## Seçilmiş alıntı
——

Cumhurbaşkanı Tayyip Erdoğan'ın eski danışmanlarından Hürriyet gazetesi yazarı Akif Beki, 25 Haziran'daki yazısında AKP-CHP koalisyonu için, "AK+CHP hükümeti bir projeyse bile çok iyi bir projedir, çok doğru bir projedir, mevcut şartlarda ilaç gibi süper faydalı bir projedir" demişti.

Arseven'in Akit'te "Erdoğan sonrasına dair 'küçük-muhafazakâr' hesaplar!" başlığıyla yayımlanan (9 Ağustos 2015) yazısı şöyle:

Hiçbir şey “tesadüfen” olmuyor;   iyi veya kötü olarak algıladığımız neyi yaşıyorsak en az bir  “mesaj”ı var.

Gelişmeler karşısında pozisyon almaya çalışırken bu mesajı çoğu vakit gözden kaçırırız.

Hataların ve “musîbetlerin” sürekli olarak tekrarlanması da mesajı alabilmekteki zaafımızdan kaynaklanır.

Yaşadıklarımıza “ibret” nazarıyla bakabilsek, Kur’an ve Sünnet rehberliğinden istifadeyle mesajı görebilsek “aynı delikten defalarca ısırılmak” gibi durumlarla karşılaşmayacağız.

Bugünlerde kilitlenip kaldığımız, koalisyon tartışmaları, AK Parti içindeki örtülü-açık çekişmeler, PKK-IŞİD terörü gibi gündem başlıklarına bu nazarla bakalım.

Şu koalisyon tartışmalarında alınan pozisyonları görüyorsunuz.

Recep Tayyip Erdoğan’ın elinden tutarak yüksek mevkilere getirdiği adamlardan kalabalıkça bir grup şu sıralar sağda solda, “Seçimi Erdoğan yüzünden kaybettik, koalisyonu da o engelliyor!” propagandası yapmakta.

——

## Toplanan malzeme
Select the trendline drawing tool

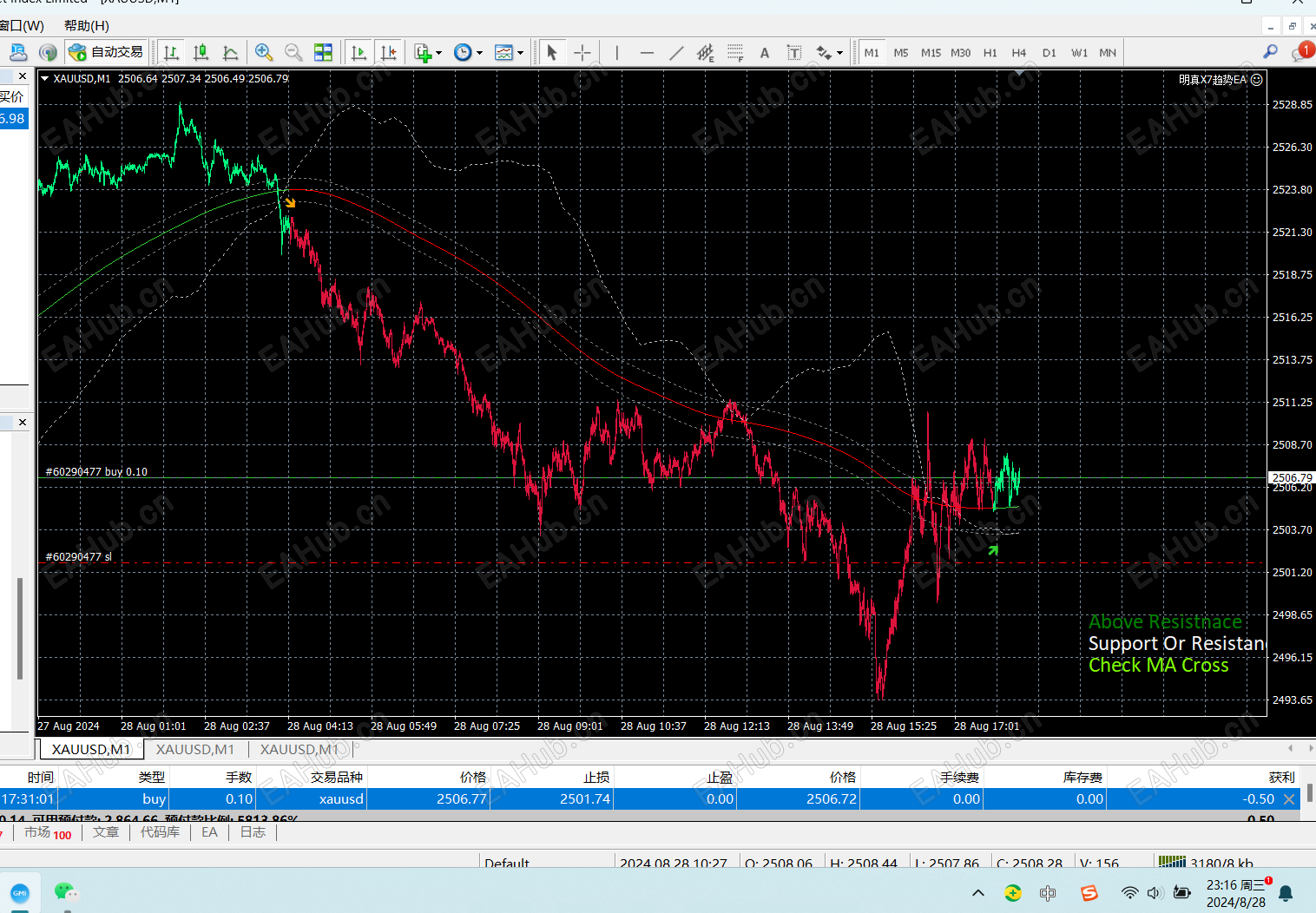pyautogui.click(x=676, y=53)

——

## Hedef 1
Seçilmiş alıntıya göre şu ifadeler doğru mu: (a) Akif Beki, AKP-CHP koalisyonu hakkındaki yazısını 25 Haziran'da yazdı; (b) Arseven'in yazısı Hürriyet'te yayımlandı; (c) hataların tekrarlanması, mesajı alabilmekteki zaafımızdan kaynaklanır. Her biri için evet ya da hayır de ve karar veren sözleri alıntıdan aynen aktar.
## Hedef 2
Seçilmiş alıntıda Akif Beki hangi gazetenin yazarı olarak anılıyor?
## Hedef 3
Seçilmiş alıntıdan, "Cumhurbaşkanı Tayyip Erdoğan'ın eski" sözlerini içeren ifadeyle açılıp "alabilmekteki zaafımızdan kaynaklanır." ile kapanan bölümü aynen çıkar.
Satırlara başvurmak gerekmiyor.

## Tam cevap 1
(a) Evet: "25 Haziran'daki yazısında"
(b) Hayır: "Akit'te "Erdoğan sonrasına dair 'küçük-muhafazakâr' hesaplar!" başlığıyla yayımlanan"
(c) Evet: "Hataların ve “musîbetlerin” sürekli olarak tekrarlanması da mesajı alabilmekteki zaafımızdan kaynaklanır."

## Tam cevap 2
Hürriyet gazetesi.

## Tam cevap 3
Cumhurbaşkanı Tayyip Erdoğan'ın eski danışmanlarından Hürriyet gazetesi yazarı Akif Beki, 25 Haziran'daki yazısında AKP-CHP koalisyonu için, "AK+CHP hükümeti bir projeyse bile çok iyi bir projedir, çok doğru bir projedir, mevcut şartlarda ilaç gibi süper faydalı bir projedir" demişti.

Arseven'in Akit'te "Erdoğan sonrasına dair 'küçük-muhafazakâr' hesaplar!" başlığıyla yayımlanan (9 Ağustos 2015) yazısı şöyle:

Hiçbir şey “tesadüfen” olmuyor;   iyi veya kötü olarak algıladığımız neyi yaşıyorsak en az bir  “mesaj”ı var.

Gelişmeler karşısında pozisyon almaya çalışırken bu mesajı çoğu vakit gözden kaçırırız.

Hataların ve “musîbetlerin” sürekli olarak tekrarlanması da mesajı alabilmekteki zaafımızdan kaynaklanır.